-- Aim of the task --
Leave out the pictures and repeat exactly the lines from the one containing "Where should I" through the end of the records.

------------------------------------------------

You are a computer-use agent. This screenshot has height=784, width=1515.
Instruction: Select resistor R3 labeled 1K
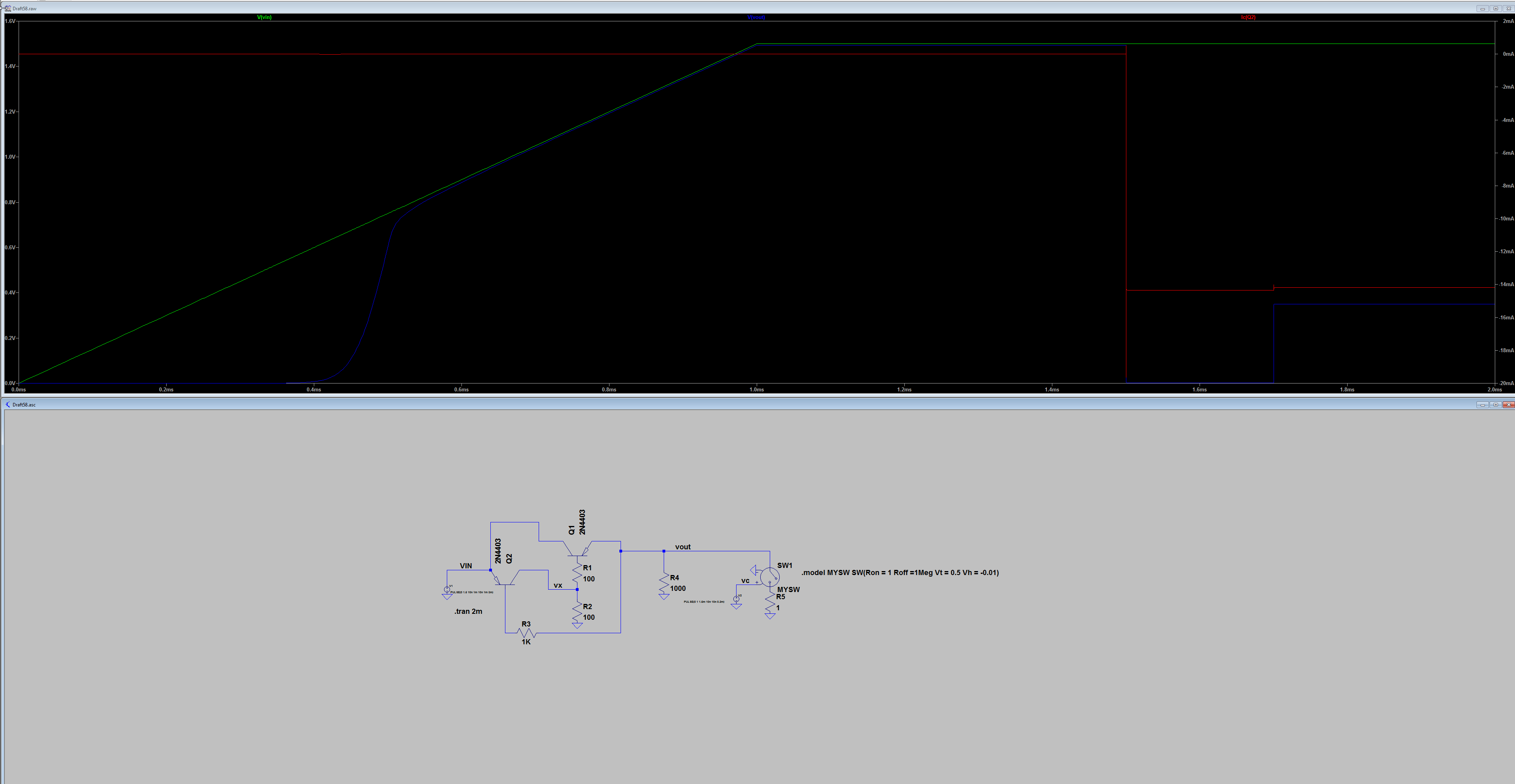point(527,634)
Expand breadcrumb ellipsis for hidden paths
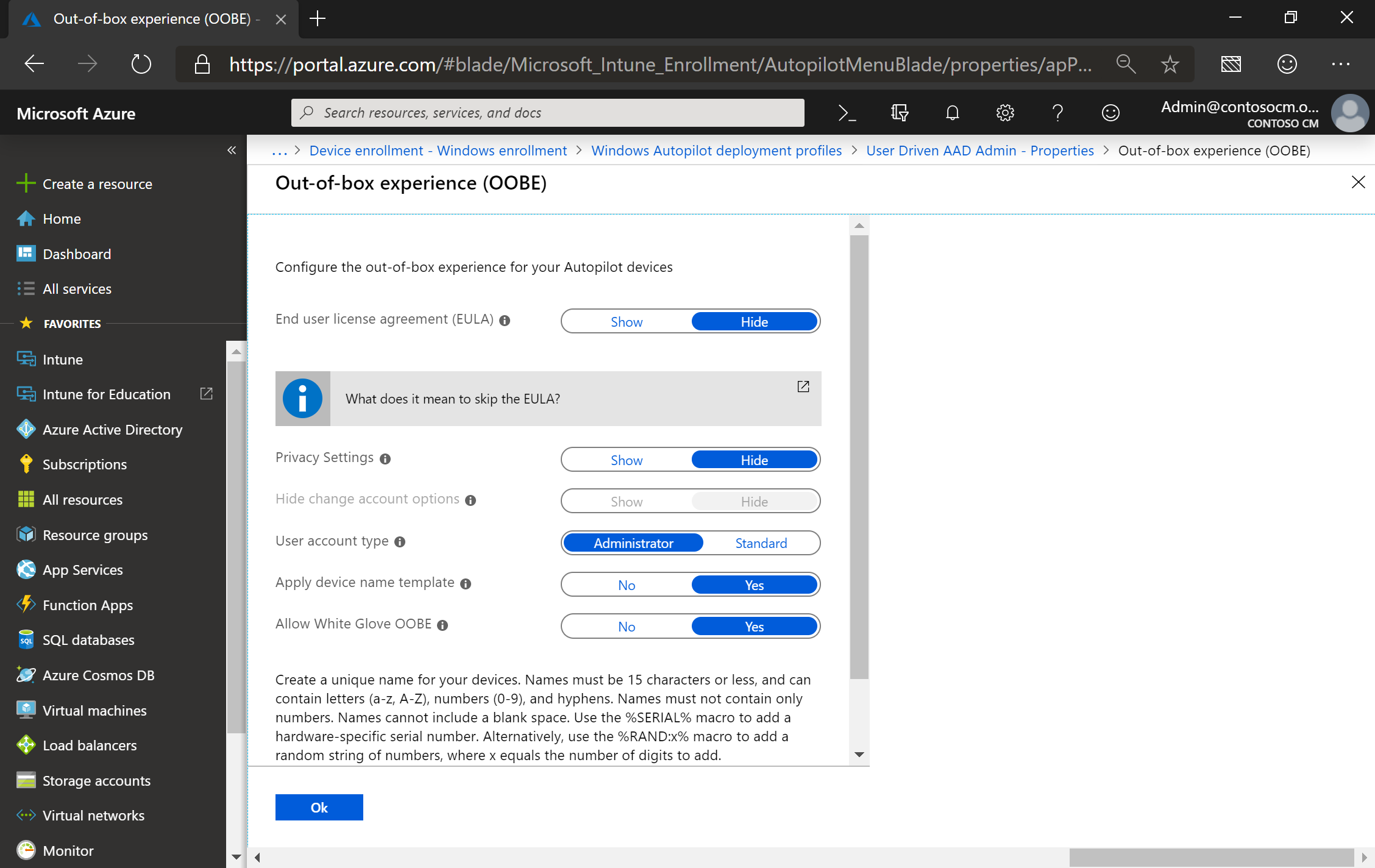 click(x=279, y=151)
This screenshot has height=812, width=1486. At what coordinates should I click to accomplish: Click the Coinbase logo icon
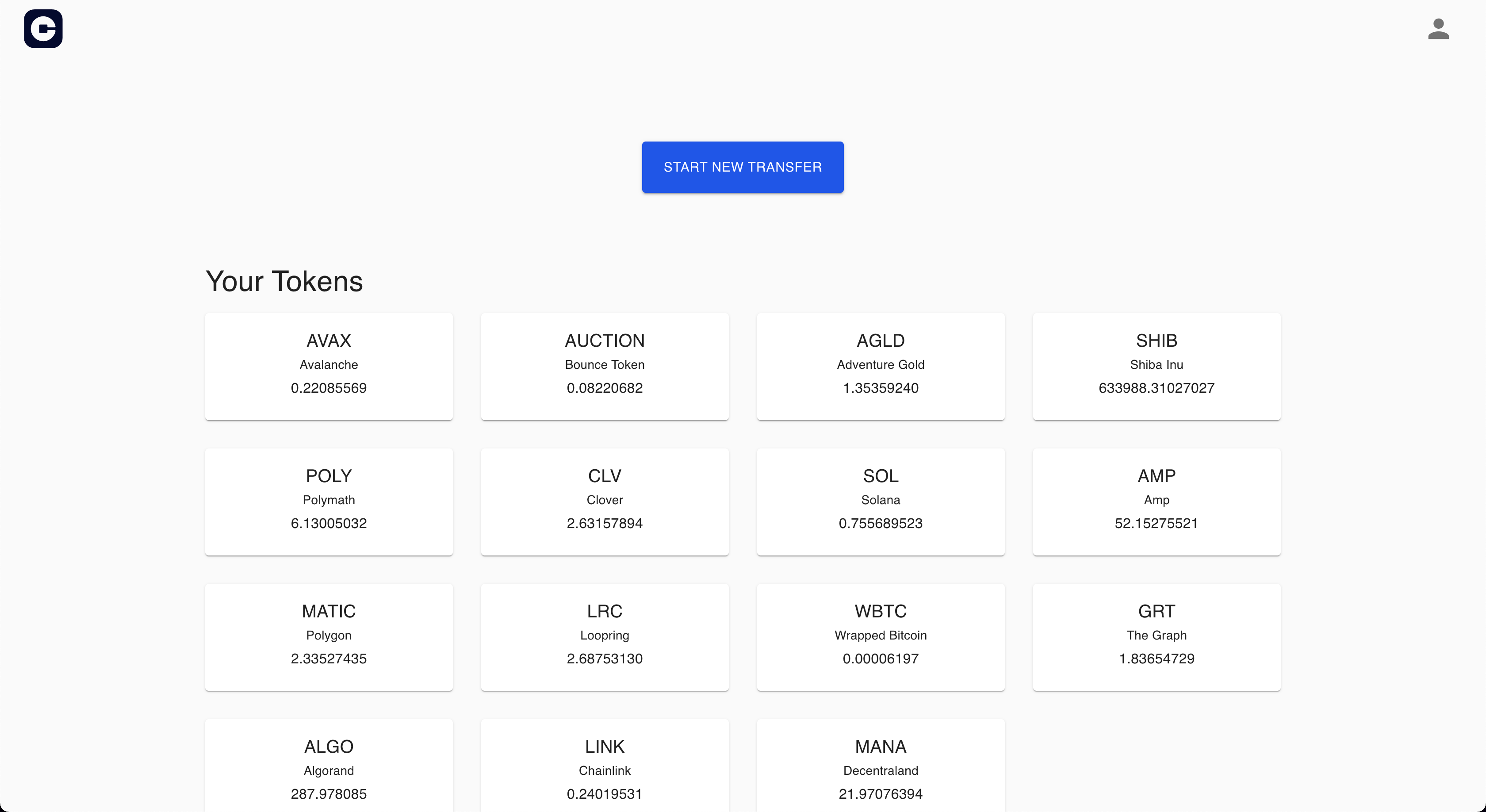[x=43, y=29]
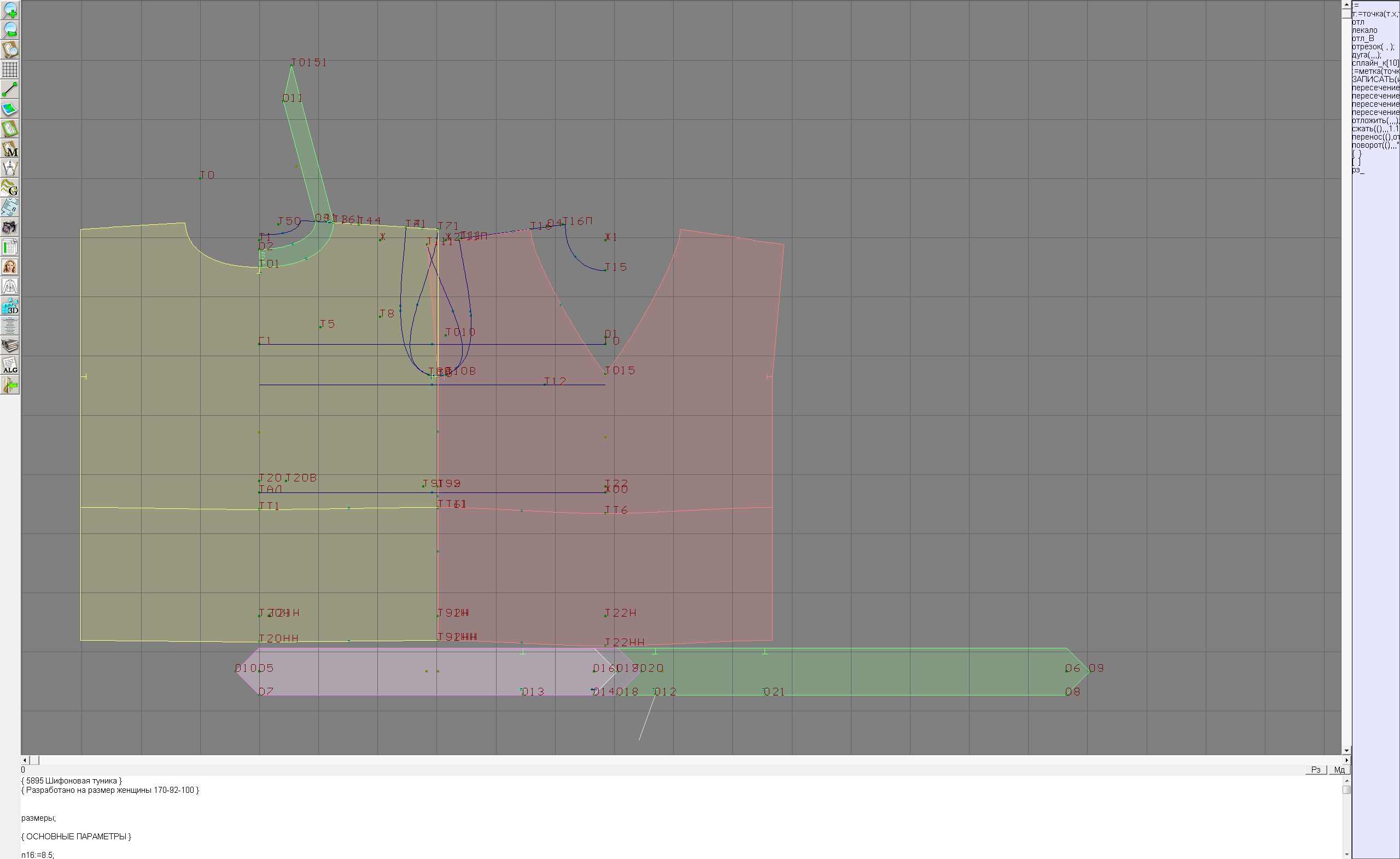
Task: Open the pattern with M icon
Action: 10,148
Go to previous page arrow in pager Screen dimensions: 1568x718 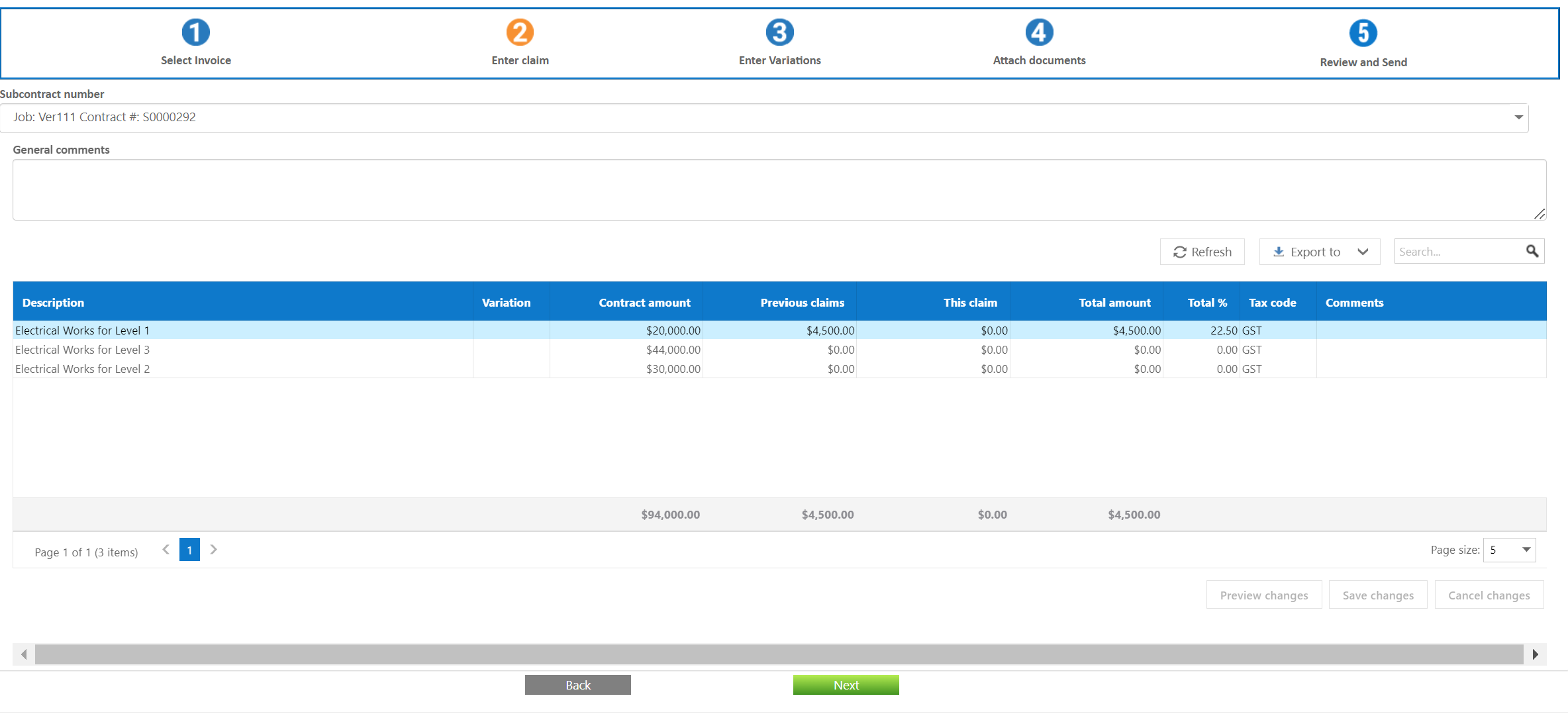click(x=166, y=550)
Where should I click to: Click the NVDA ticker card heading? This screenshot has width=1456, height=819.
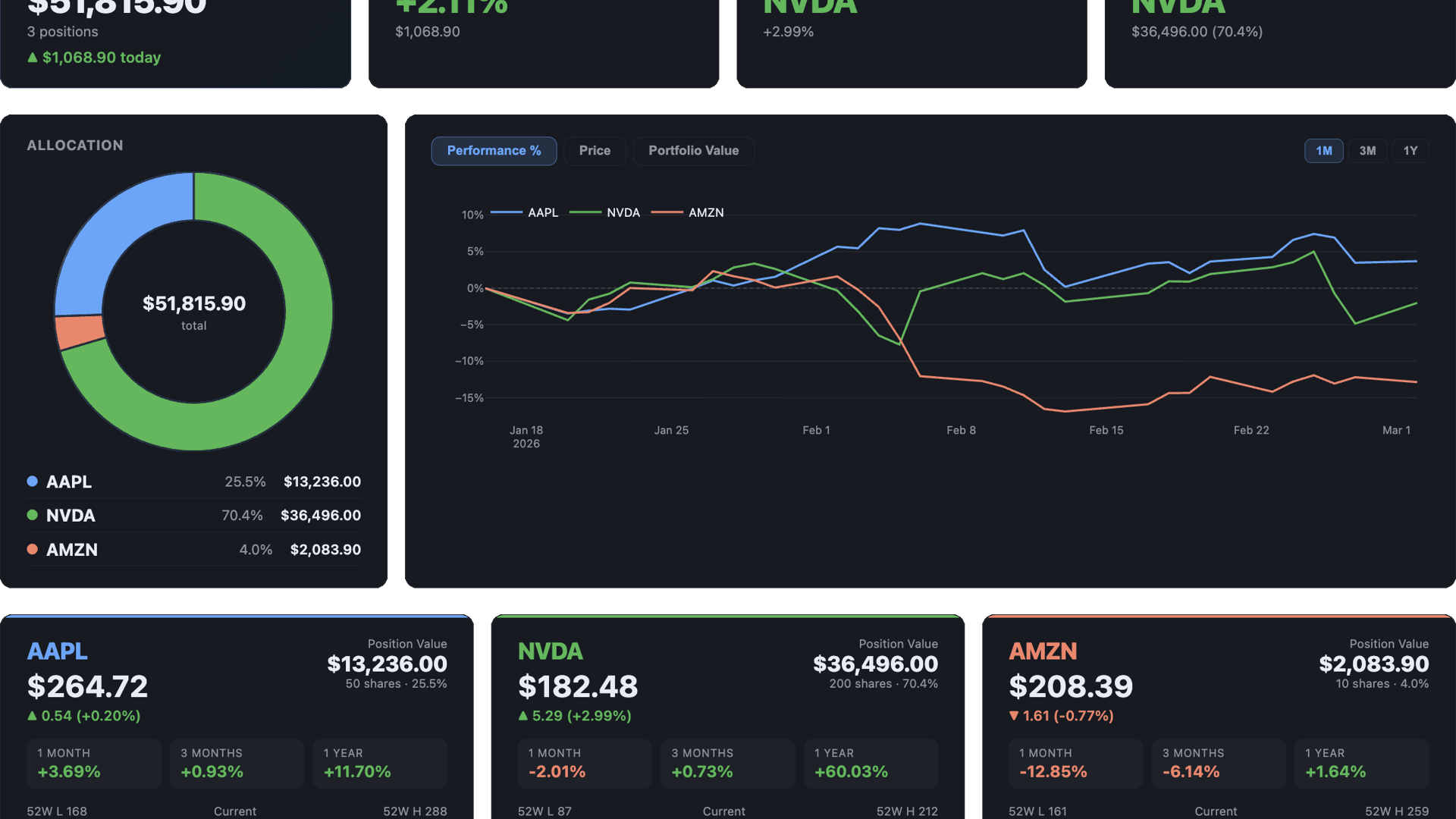point(551,651)
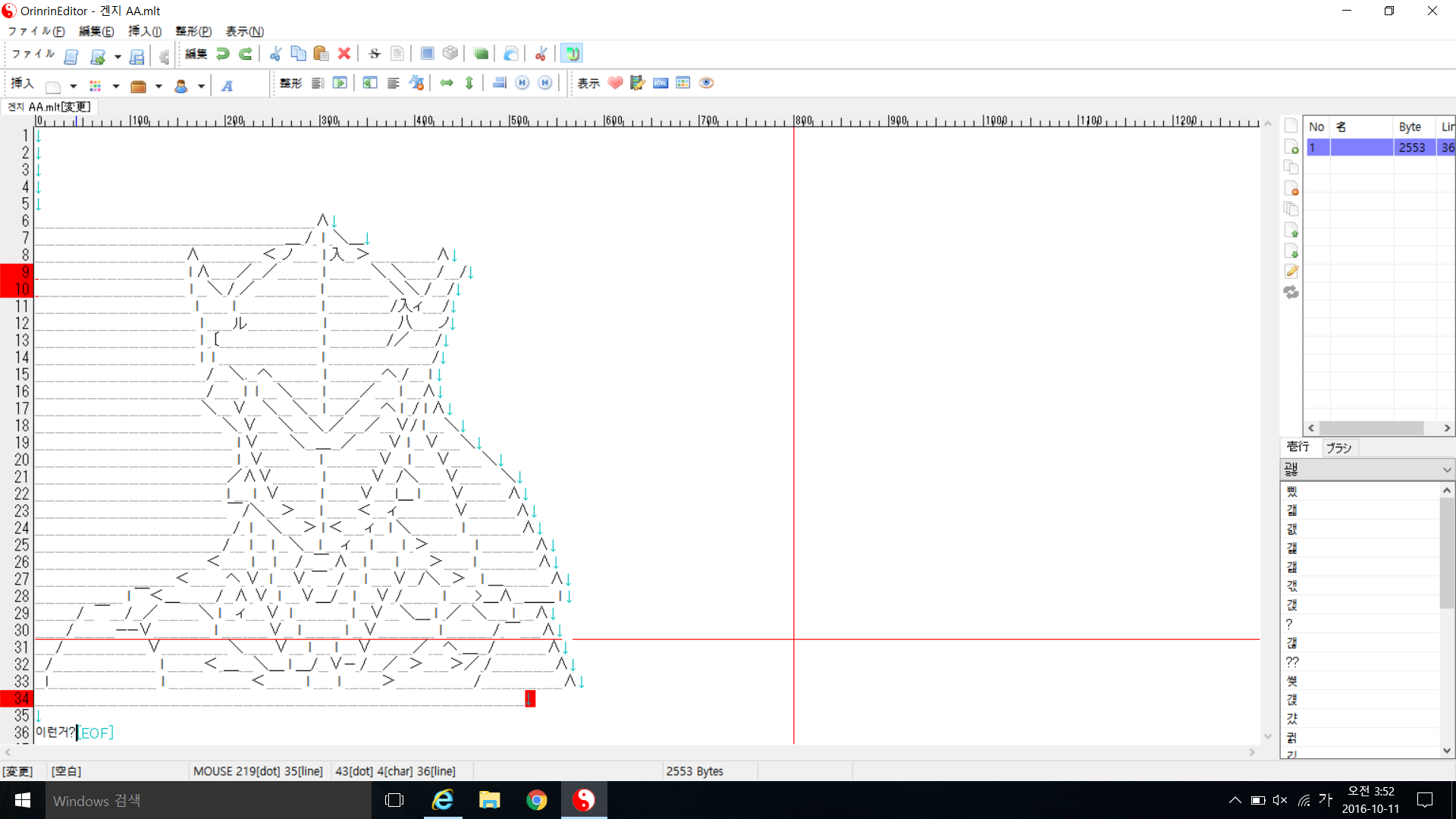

------------------------------------------------

-- Answer --
Where should I click to: Click the NVDA ticker card heading? This screenshot has width=1456, height=819.
point(551,651)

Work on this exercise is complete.